Following his family's 1844 relocation from New Jersey to Pennsylvania, Morgan was born on September 23, 1844, in Philadelphia, the first child of Charles Eldridge Morgan and Jane Bowen Morgan (née Buck).

His brother, Randal (1853–1926), also graduated from the University of Pennsylvania, in 1873, and joined Morgan's newly opened law firm, then became, in 1882, the first vice-president of its principle client firm, United Gas Improvement Company (later UGI Corporation).

Another brother, John Buck (1847–1919), graduated from the University of Pennsylvania, as well, receiving degrees in 1866 and 1869, and played on the cricket team captained by Morgan; he became a successful manufacturer, merchant and financier who served on the Boards of several Philadelphia institutions.

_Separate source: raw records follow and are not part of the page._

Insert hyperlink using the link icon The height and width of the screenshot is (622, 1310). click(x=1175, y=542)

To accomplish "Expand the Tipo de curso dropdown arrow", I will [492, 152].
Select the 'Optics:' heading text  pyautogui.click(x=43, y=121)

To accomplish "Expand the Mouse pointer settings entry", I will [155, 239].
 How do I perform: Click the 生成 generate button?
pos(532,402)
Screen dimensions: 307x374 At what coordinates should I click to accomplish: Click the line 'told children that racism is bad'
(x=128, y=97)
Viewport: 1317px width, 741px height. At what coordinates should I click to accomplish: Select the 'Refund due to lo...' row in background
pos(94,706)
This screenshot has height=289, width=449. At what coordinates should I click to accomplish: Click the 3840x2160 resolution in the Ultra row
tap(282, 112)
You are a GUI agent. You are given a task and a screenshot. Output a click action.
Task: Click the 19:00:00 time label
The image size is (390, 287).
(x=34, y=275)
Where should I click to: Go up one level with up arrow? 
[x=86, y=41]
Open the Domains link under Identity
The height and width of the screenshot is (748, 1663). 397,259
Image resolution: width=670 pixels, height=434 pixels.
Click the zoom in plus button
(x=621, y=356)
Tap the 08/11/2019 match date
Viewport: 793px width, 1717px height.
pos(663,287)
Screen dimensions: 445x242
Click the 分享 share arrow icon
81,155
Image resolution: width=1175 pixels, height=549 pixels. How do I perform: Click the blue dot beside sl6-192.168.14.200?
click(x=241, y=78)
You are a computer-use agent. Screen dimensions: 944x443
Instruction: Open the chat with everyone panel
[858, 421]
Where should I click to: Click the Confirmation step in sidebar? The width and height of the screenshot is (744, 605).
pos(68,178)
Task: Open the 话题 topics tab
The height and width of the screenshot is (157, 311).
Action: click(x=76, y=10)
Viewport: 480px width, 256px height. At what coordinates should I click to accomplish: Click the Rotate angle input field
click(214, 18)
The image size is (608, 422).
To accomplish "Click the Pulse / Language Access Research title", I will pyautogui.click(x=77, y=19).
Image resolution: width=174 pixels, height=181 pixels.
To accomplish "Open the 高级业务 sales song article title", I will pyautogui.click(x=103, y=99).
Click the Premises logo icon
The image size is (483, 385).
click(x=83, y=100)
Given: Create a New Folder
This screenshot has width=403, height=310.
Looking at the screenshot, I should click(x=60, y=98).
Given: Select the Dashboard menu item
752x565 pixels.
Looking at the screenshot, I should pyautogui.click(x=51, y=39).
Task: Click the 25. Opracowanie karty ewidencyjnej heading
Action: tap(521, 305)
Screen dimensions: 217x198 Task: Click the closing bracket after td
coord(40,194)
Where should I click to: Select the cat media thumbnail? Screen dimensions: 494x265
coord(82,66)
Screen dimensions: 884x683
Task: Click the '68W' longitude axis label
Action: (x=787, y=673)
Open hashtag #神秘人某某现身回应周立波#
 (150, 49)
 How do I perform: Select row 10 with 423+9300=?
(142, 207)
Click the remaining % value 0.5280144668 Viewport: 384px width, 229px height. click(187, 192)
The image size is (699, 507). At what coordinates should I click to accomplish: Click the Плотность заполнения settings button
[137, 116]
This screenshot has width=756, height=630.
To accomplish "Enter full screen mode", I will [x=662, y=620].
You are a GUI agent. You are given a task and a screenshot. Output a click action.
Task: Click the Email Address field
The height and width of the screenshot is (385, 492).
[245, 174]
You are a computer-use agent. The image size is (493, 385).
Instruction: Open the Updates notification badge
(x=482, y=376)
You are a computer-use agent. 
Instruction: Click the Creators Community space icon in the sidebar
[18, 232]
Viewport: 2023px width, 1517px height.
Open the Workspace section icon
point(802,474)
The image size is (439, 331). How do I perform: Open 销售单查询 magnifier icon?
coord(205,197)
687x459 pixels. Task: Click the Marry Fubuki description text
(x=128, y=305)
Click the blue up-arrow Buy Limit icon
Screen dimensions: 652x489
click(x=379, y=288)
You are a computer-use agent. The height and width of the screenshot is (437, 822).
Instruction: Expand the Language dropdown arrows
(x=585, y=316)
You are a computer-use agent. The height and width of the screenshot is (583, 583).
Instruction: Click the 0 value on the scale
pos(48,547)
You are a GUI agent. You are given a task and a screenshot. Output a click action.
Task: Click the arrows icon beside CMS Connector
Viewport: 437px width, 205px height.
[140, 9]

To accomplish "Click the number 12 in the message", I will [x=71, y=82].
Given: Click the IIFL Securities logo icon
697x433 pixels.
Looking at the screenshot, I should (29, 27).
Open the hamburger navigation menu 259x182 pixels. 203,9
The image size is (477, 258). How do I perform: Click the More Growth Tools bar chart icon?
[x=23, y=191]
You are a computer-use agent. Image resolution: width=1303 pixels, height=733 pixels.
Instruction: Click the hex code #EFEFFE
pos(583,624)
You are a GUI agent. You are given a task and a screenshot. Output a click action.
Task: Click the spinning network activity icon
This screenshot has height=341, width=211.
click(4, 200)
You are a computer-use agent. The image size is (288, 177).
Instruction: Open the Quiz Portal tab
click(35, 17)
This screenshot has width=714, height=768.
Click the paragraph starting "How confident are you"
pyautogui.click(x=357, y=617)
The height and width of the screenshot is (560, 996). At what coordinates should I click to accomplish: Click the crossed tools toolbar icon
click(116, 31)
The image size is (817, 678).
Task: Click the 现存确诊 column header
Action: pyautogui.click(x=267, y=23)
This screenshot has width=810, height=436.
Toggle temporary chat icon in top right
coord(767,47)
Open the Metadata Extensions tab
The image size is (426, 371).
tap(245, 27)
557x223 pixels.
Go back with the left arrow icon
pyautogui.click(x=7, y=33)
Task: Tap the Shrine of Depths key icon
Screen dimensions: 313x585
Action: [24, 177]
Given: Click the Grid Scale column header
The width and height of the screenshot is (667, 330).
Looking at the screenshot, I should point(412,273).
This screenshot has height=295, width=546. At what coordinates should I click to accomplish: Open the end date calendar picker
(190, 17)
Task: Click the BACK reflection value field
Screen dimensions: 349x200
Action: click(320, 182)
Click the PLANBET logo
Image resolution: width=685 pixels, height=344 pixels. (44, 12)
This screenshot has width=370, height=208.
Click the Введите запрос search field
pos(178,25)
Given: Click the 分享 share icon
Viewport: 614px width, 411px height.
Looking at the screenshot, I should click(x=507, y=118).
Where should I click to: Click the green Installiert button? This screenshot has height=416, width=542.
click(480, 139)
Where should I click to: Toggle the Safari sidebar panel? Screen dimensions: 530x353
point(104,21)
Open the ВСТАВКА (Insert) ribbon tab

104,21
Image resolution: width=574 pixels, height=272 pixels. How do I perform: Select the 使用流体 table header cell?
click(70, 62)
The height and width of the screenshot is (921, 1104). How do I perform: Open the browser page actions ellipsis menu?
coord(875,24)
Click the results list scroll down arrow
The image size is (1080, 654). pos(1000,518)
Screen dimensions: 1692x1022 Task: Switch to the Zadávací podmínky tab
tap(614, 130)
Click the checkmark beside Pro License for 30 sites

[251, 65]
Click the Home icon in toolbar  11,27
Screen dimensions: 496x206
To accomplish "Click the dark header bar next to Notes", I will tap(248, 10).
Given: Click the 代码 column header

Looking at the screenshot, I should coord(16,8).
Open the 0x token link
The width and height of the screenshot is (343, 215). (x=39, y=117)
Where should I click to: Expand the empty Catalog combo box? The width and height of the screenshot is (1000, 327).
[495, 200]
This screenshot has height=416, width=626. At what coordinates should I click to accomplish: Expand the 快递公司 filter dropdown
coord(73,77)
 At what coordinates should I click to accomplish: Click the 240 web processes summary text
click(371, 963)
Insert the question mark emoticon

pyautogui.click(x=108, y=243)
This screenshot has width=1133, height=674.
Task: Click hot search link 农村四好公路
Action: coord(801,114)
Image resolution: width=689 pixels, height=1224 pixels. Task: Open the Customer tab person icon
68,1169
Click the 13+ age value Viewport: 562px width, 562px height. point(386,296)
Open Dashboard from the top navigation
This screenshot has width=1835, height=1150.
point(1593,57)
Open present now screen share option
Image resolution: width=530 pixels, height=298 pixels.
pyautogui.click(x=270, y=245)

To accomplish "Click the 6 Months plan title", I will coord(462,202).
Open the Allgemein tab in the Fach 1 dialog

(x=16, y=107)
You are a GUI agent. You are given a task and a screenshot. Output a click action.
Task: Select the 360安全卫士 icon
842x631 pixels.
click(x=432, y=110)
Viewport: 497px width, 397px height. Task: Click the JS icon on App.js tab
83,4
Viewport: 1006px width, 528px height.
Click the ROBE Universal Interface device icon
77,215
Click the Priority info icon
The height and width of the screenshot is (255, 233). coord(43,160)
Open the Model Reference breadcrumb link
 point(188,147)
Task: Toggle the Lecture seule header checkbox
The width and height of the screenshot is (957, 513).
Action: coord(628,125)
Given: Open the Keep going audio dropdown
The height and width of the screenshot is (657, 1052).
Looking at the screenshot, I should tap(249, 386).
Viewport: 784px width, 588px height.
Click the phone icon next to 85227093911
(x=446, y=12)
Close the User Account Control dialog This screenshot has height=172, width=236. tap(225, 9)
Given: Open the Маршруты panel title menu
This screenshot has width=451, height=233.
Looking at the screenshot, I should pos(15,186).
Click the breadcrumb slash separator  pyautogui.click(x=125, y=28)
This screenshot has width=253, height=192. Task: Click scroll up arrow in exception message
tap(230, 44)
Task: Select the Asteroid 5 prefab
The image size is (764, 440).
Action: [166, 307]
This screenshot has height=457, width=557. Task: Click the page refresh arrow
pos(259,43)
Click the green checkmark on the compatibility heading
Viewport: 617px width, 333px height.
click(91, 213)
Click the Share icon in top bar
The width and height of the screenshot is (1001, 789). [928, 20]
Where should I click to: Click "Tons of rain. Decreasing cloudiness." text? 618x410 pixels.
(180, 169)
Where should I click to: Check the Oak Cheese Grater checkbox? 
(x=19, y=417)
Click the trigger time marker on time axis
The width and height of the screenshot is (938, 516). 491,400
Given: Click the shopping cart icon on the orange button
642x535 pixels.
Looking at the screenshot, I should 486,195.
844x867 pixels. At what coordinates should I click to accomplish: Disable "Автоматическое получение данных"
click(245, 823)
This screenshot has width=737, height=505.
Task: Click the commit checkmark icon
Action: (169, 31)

Morgan married Elizabeth Belsham "Lillie" Merrick, daughter of Thomas B. Merrick and Elizabeth M. White, on April 27, 1875, at Philadelphia, with whom he had three children: Charles Eldridge Morgan III, who joined him at his firm in the practice of law; Elizabeth Merrick Morgan Perry; and Hallowell Vaughn Morgan.

== Education ==

Morgan attended Germantown schools, then the University of Pennsylvania, where he was graduated in 1864.

== The Landis Battery ==

Morgan's studies were interrupted by the American Civil War, when he organized Landis' Battery in response to General Robert E. Lee's raid through Pennsylvania. Stationed at Carlisle during June through August 1863, as first-line reserves for the Battle of Gettysburg; contrary to some reports, the Battery did not see action at that historic engagement.

== Cricket ==

Morgan was captain of the University of Pennsylvania's 1864 cricket team, on which his brother, John Buck Morgan (1847 - 1919), also played; the team was distinguished by playing the first intercollegiate cricket match in the college's history, against Haverford College, on May 7, 1864. He later co-founded the Germantown Cricket Club.

== Career ==

Following his Civil War service; Morgan read law in the office of Judge William A. Porter, then was admitted to the bar in 1868. Five years later, he co-founded Morgan & Lewis with Francis Draper Lewis, on March 10, 1873, and remained an active practitioner throughout his career. In 1878, City Solicitor William Nelson West (co-founder of the banking firm Henry & West with W. Barklie Henry) appointed Morgan Philadelphia's first Assistant City Solicitor, an office he retained until 1884.

He served as vice-president of the Philadelphia Law Academy in 1869, and 1878 to 1885, and on the Board of Education for five years, followed by the Board of City Trusts for Philadelphia.